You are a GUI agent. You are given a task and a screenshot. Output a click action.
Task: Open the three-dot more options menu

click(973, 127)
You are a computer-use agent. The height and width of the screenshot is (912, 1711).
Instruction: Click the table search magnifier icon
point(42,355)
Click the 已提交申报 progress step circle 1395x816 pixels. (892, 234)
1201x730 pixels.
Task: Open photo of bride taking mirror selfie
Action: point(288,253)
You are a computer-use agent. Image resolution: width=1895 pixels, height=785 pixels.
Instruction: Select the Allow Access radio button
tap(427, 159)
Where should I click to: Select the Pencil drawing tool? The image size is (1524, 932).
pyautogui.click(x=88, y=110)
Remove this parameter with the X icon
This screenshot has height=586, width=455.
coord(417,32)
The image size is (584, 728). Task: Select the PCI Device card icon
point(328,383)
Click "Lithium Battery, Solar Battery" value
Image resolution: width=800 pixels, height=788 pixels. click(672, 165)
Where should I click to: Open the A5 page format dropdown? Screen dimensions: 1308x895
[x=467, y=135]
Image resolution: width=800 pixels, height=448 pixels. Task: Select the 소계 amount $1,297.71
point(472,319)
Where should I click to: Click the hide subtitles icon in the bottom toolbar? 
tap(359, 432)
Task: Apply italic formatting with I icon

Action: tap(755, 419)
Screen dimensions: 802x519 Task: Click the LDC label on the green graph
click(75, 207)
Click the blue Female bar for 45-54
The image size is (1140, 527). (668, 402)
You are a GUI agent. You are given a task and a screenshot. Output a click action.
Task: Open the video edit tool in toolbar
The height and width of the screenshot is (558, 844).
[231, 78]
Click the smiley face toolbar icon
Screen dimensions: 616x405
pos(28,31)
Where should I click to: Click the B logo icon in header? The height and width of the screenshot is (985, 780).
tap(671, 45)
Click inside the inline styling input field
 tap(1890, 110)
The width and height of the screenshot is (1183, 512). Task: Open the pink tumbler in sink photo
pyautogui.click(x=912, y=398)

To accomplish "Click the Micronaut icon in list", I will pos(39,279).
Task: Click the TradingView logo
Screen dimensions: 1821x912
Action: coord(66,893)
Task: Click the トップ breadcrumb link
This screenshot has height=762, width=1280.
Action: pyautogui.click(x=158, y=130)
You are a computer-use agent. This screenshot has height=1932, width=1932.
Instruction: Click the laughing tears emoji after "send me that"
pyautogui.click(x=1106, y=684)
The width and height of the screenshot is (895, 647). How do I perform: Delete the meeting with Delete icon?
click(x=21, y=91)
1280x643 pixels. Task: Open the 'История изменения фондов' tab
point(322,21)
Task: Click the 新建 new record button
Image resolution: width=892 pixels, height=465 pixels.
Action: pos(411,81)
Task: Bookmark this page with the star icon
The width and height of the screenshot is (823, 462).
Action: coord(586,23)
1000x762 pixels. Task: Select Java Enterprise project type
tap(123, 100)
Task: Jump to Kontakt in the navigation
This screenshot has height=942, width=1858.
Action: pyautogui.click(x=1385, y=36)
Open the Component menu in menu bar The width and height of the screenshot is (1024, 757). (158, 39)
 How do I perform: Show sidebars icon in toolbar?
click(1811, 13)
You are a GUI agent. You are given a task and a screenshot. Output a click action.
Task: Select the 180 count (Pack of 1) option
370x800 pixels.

What to do: Make a word-for-word transcription of the listing above.

Answer space:
You are a GUI agent. You are given a task and a screenshot. Output a click action.
Task: Open the three-dot more options menu

click(973, 127)
You are a computer-use agent. The height and width of the screenshot is (912, 1711).
Instruction: Click the table search magnifier icon
point(42,355)
Click the 已提交申报 progress step circle 1395x816 pixels. (892, 234)
1201x730 pixels.
Task: Open photo of bride taking mirror selfie
Action: point(288,253)
You are a computer-use agent. Image resolution: width=1895 pixels, height=785 pixels.
Instruction: Select the Allow Access radio button
tap(427, 159)
Where should I click to: Select the Pencil drawing tool? The image size is (1524, 932).
pyautogui.click(x=88, y=110)
Remove this parameter with the X icon
This screenshot has height=586, width=455.
coord(417,32)
The image size is (584, 728). Task: Select the PCI Device card icon
point(328,383)
Click "Lithium Battery, Solar Battery" value
Image resolution: width=800 pixels, height=788 pixels. click(672, 165)
Where should I click to: Open the A5 page format dropdown? Screen dimensions: 1308x895
[x=467, y=135]
Image resolution: width=800 pixels, height=448 pixels. Task: Select the 소계 amount $1,297.71
point(472,319)
Where should I click to: Click the hide subtitles icon in the bottom toolbar? 
tap(359, 432)
Task: Apply italic formatting with I icon

Action: tap(755, 419)
Screen dimensions: 802x519 Task: Click the LDC label on the green graph
click(75, 207)
Click the blue Female bar for 45-54
The image size is (1140, 527). (668, 402)
You are a GUI agent. You are given a task and a screenshot. Output a click action.
Task: Open the video edit tool in toolbar
The height and width of the screenshot is (558, 844).
[231, 78]
Click the smiley face toolbar icon
Screen dimensions: 616x405
pos(28,31)
Where should I click to: Click the B logo icon in header? The height and width of the screenshot is (985, 780).
tap(671, 45)
Click inside the inline styling input field
 tap(1890, 110)
The width and height of the screenshot is (1183, 512). Task: Open the pink tumbler in sink photo
pyautogui.click(x=912, y=398)

To accomplish "Click the Micronaut icon in list", I will pos(39,279).
Task: Click the TradingView logo
Screen dimensions: 1821x912
Action: coord(66,893)
Task: Click the トップ breadcrumb link
This screenshot has height=762, width=1280.
Action: pyautogui.click(x=158, y=130)
You are a computer-use agent. This screenshot has height=1932, width=1932.
Instruction: Click the laughing tears emoji after "send me that"
pyautogui.click(x=1106, y=684)
The width and height of the screenshot is (895, 647). How do I perform: Delete the meeting with Delete icon?
click(x=21, y=91)
1280x643 pixels. Task: Open the 'История изменения фондов' tab
point(322,21)
Task: Click the 新建 new record button
Image resolution: width=892 pixels, height=465 pixels.
Action: pos(411,81)
Task: Bookmark this page with the star icon
The width and height of the screenshot is (823, 462).
Action: coord(586,23)
1000x762 pixels. Task: Select Java Enterprise project type
tap(123, 100)
Task: Jump to Kontakt in the navigation
This screenshot has height=942, width=1858.
Action: pyautogui.click(x=1385, y=36)
Open the Component menu in menu bar The width and height of the screenshot is (1024, 757). (158, 39)
 How do I perform: Show sidebars icon in toolbar?
click(1811, 13)
You are a GUI agent. You are given a task and a screenshot. Output a click action.
Task: Select the 180 count (Pack of 1) option
370x800 pixels.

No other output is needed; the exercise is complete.